Paraneoplastic pemphigus was not described until the early 1990s. It is a rare subset of the pemphigus family of diseases that is associated with the synchronous occurrence of a systemic neoplastic process. The neo-plastic disease may precede the diagnosis of paraneoplastic pemphigus. This disease has been differentiated from other forms of pemphigus by its unique antibody profile and staining patterns. Most cases have occurred secondary to hematological malignancy, but solid tumors have also been with paraneoplastic pemphigus.
Clinical Findings: Paraneoplastic pemphigus is most likely to occur in the older population, usually during the seventh or eighth decade of life. It has also been reported to occur in young children with neoplastic disease. There is no sex or race predilection. Most patients develop paraneoplastic pemphigus after the diagnosis of an internal malignancy or at the same time as their diagnosis.

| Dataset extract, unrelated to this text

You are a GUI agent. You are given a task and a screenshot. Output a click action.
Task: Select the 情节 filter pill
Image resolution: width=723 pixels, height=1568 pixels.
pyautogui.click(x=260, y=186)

The oral mucosa is almost always the first mucocutaneous surface to be affected. Severe erosions and ulcerations occur throughout the oropharynx. This leads to significant pain and difficulty eating. Patients avoid eating because of the severe, unremitting pain. Weight loss and blistering, in combination with the underlying malignancy, result in a severe, life-threatening illness. The hallmark of this disease is the severe oral mucous membrane involvement. In fact, if the patient does not have oral involvement, the diagnosis of paraneoplastic pemphigus should be reevaluated, and the patient most likely has another form of pemphigus. Soon after the onset of oral disease, the patient’s skin begins to break out in vesicles and flaccid bullae. These blisters are identical to those seen in pemphigus vulgaris. Histologically, there are some subtle differences in immunofluorescence.

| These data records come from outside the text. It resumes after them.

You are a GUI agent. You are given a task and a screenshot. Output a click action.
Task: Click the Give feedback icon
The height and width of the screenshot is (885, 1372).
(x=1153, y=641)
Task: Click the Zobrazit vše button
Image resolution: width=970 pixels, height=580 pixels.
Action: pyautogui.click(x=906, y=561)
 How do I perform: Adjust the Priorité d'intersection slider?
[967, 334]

The bullae can spread, and large surface areas of skin may become involved. Other clinical morphologies of skin disease have been described, including an erythema multiforme–like eruption, a pemphigoid-like eruption, and a lichenoid eruption that can mimic both graft-versus-host disease and lichen planus. These variants are infrequently seen. The combination of paraneoplastic pemphigus and an underlying malignancy has led to poor outcomes; this condition is refractory and very difficult to treat. The diagnosis is made by consistent clinical features in a patient with an underlying malignancy who also has serum autoantibodies against certain proteins, most frequently the plakin family of proteins.
Pathogenesis: Paraneoplastic pemphigus is caused by circulating autoantibodies directed against various intercellular keratinocyte proteins. The most commonly found antibodies are directed against the plakin family of proteins, which include envoplakin and periplakin. Many other autoantibodies have also been found. It is theorized that the underlying neoplasm stimulates the cellular and humoral immune systems to form these autoantibodies. The exact mechanism by which the tumor causes this to occur is unclear.
Histology: Acantholysis is the main histological feature on routine staining. Varying amounts of keratinocyte necrosis are also appreciated. The blister forms within the intraepidermal space. Routine staining cannot differentiate among the various members of the pemphigus family of diseases. Direct immunofluorescence staining in these diseases shows a fishnet staining pattern caused by intercellular hemidesmosomal keratinocyte staining. Paraneoplastic pemphigus is much more likely than any of the other pemphigus diseases to have a positive indirect immunofluorescence staining pattern when rat bladder epithelium is used, whereas the pattern when monkey esophagus epithelium is used is routinely negative. The opposite pattern is seen with most other types of pemphigus. The unique histological and immunofluorescence staining patterns seen in paraneoplastic pemphigus can lead one to the diagnosis. Immunoblotting may also be done.
Treatment: Therapy needs to be directed at the underlying neoplastic process. The overall outcome is extremely poor. The 2-year survival rate has been estimated at 10%. Supportive care to prevent superinfection of the skin is imperative. Immunosuppressants are used to help decrease the blistering, but they may have deleterious effects on the underlying neoplasm. If the underlying neoplasm can be cured, there is a better chance that this disease will go into remission, although this does not always happen. Corticosteroids, azathioprine, intravenous immunoglobulin (IVIG), rituximab, plasmapheresis, bone marrow transplantation, and a host of other therapies have been attempted with limited success.